In particular, I love the pages of Walter Benjamin’s notebooks, one of which can be seen below.
There is something too, about the way the words on the reverse of the page show through that I find particularly pleasing on the eye.
The images below show my first efforts using the first two pages of the source book ‘Pilgrims of the Wild’.
I was also interested when I looked at one of the blank pages and saw the impressions left by the writing.
I was reminded of a photograph I took recently of the holes left by railings removed during World War II…
…which in turn reminded me of a photograph I took in a Jewish cemetery in Prague.
Returning to the Heavy Water Sleep series…
These text pieces called to mind the text maps I made last year.
So what could these pieces mean?
The idea behind them is that the book is a kind of map – the words like a trail leading through a vast landscape.

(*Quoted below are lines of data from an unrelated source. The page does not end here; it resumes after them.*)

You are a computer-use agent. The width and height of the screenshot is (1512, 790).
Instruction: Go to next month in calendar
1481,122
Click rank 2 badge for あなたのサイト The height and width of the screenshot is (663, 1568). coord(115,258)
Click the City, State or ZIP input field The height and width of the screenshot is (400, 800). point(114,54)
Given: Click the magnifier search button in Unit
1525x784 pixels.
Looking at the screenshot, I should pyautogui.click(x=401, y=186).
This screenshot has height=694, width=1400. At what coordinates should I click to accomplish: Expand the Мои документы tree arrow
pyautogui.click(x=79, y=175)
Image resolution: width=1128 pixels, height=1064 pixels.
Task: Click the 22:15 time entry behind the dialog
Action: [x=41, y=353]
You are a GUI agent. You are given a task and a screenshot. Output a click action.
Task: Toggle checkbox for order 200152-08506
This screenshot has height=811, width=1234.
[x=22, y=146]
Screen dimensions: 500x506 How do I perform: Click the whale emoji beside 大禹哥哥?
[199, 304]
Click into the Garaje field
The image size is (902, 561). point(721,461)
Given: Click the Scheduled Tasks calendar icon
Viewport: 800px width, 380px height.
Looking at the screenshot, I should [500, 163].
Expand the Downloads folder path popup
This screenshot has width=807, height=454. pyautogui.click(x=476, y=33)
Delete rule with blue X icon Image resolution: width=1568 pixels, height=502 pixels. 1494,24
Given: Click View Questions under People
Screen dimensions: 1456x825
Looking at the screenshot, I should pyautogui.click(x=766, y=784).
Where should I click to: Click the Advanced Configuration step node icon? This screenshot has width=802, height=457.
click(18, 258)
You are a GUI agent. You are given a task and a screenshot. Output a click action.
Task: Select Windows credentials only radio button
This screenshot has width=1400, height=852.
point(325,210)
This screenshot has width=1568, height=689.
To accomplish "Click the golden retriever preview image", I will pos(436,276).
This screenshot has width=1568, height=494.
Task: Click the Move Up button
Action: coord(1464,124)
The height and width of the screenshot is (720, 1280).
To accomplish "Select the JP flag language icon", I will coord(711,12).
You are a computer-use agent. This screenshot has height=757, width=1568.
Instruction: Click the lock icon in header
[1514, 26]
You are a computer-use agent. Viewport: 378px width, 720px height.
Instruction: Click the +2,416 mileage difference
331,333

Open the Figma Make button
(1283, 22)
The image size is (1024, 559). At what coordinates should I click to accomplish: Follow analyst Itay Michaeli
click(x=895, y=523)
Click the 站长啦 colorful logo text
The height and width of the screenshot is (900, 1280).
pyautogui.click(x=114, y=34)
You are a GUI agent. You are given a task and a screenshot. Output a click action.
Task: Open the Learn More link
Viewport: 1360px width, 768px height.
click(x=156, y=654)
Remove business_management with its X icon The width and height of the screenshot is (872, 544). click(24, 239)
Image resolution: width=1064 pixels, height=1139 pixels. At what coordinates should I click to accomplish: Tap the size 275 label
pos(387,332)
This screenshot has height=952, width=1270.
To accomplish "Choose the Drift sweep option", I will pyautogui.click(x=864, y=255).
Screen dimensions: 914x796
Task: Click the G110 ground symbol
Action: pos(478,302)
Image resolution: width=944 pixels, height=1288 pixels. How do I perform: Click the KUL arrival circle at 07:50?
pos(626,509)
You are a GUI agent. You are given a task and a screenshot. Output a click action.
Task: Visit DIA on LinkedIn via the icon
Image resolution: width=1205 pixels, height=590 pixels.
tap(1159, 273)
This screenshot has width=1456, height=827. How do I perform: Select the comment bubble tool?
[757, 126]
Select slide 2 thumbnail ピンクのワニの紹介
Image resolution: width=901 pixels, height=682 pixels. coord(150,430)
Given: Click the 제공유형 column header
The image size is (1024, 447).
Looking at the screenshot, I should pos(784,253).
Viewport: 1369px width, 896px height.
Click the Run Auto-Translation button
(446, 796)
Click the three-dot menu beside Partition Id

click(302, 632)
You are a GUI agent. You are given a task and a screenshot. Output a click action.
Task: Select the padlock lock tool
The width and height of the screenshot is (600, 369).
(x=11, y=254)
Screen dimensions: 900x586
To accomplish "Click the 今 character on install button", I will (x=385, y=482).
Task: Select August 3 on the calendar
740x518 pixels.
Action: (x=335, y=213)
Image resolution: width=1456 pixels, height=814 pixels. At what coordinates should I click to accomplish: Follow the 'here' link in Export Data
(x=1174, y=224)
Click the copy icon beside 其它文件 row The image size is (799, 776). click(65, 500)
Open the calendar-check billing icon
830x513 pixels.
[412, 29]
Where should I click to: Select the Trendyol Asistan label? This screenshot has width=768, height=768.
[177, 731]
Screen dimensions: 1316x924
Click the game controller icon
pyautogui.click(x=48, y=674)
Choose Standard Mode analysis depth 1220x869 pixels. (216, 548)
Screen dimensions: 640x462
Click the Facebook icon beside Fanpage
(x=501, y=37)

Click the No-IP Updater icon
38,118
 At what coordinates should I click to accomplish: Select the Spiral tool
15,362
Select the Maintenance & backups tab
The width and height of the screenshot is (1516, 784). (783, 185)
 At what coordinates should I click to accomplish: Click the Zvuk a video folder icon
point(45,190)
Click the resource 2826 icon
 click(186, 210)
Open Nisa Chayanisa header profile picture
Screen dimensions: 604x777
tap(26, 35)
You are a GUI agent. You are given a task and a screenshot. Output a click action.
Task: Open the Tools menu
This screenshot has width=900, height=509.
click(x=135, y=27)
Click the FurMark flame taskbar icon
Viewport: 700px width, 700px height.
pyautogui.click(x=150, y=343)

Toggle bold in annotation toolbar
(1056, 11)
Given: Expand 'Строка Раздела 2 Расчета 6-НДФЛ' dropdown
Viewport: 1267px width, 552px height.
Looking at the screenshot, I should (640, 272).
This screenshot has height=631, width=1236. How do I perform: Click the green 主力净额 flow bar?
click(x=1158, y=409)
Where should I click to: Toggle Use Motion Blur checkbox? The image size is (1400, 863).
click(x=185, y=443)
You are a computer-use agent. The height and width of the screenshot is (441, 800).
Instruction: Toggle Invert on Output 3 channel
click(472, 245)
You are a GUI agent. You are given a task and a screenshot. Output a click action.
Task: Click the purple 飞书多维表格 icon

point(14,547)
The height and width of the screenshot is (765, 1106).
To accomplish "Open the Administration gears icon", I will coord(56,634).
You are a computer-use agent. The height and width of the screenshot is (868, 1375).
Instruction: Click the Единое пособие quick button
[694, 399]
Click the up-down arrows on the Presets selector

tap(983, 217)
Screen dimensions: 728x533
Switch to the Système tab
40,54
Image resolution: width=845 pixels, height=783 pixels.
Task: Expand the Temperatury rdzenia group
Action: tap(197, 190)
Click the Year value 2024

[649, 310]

Previously, I have used photocopies of the page, cutting the words out so as to make a new narrative whilst maintaining the integrity of the original. This ‘new’ narrative is in turn inspired by my reading of Adam Czerniakow’s diary.
There is another reader – or traveller; ‘Pat’, to whom the book was given at Christmas 1935.
Looking at Walter Benjamin’s notebook, I’ve listed its different aesthetic attributes:
crossings out
marginalia / annotations
reverse page words showing through
damage / wear of the pages
different text styles / colours
the archive stamp
This work will, in a sense, become an archive, one which reflects the archival nature of memory and the landscape, articulated through the metaphor of a book / map.
Is there any way of this book / map reflecting the text map structure as inspired by trench maps?
The Jewish cemetery image (above) is interesting as regards the placing of paper etc in the carved words of memorials. I’m not sure of the exact reason for this, but perhaps it has similar meaning to the placing of stones on graves? Why this custom exists isn’t entirely clear, but it could be to show that people have visited the grave or to keep the soul within. I like both these ideas in relation to my thinking on paths and the landscape, the idea that memories are held in specific places and that people have travelled the same route before us.
How would this be shown in an artwork? With pieces of rolled paper? Perhaps these pieces could contain ‘glimpses’ of those worlds to which previous travellers belonged?